There is renewed confusion over Jeremy Corbyn’s Brexit position after the suggestion that he’d remain neutral in a new EU referendum.
But, a fence in a North Islington allotment is ecstatic at being reunited with the recent, seemingly, decisive Opposition leader
“It’s been tough being apart from Jeremy”, an emotional Fence said, whilst fighting back the tears, “We used to go everywhere together. Northern Ireland, The Middle East, Israel, Strasbourg. But since HE [the new Prime Minister Boris Johnson] came along, Jeremy changed. All of a sudden Jeremy was forthright, had a view, argued his position with confidence, started to regain the trust of the Socialist movement in the UK. He’d stay out late at fringe activist meetings, coming home smelling of cheap bitter, humous and patchouli oil. It was all so upsetting.”
A column Jeremy Corbyn penned in the Guardian appeared to suggest he would take a back seat in any referendum campaign.
“and then there were the secret texts from Yvette Cooper, Ed Milliband. All saying what a great job he was doing. Lib Dem voters saying they would come back to the Labour Party. Even Chuka Umunna popped round with a box of garibaldis.”, the Fence painfully reminisced, “It’s so good to have ‘The Old Jeremy’ back and astride me.”
In an interview with ITV, Jeremy Corbyn would not clarify his personal view on Brexit
“It’s just like the good old days”, a more cheerful sounding fence described, “Journalists trying to get an opinion out of Jezza, with me and him refusing to be drawn on any issue. When he twice led that mass abstention on a Snap General Election I feared we were finished for good”
When asked [in the ITV interview] if he would remain neutral in any future campaign, he said: “As prime minister, I’m offering the people a choice – the only party that’s doing so.”

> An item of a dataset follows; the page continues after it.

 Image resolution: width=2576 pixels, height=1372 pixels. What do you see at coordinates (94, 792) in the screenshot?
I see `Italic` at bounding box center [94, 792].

“That’s the Jeremy I remember”, smiled Fence, “Never offering a personal view, referring issues to The National Executive, deflecting decisions to anyone else stupid enough to make them. Oh, Jeremy! How I’ve missed you”
The Labour leader declined to clarify whether he would back Remain or Leave in a Brexit referendum if he were prime minister.
“Reunited and it feels so good”, sang the Fence, recreating the Peaches & Herbs hit from 1979, “Now if you’ll excuse me, I’m off for a new lick of creosote and have a few splinters sorted”.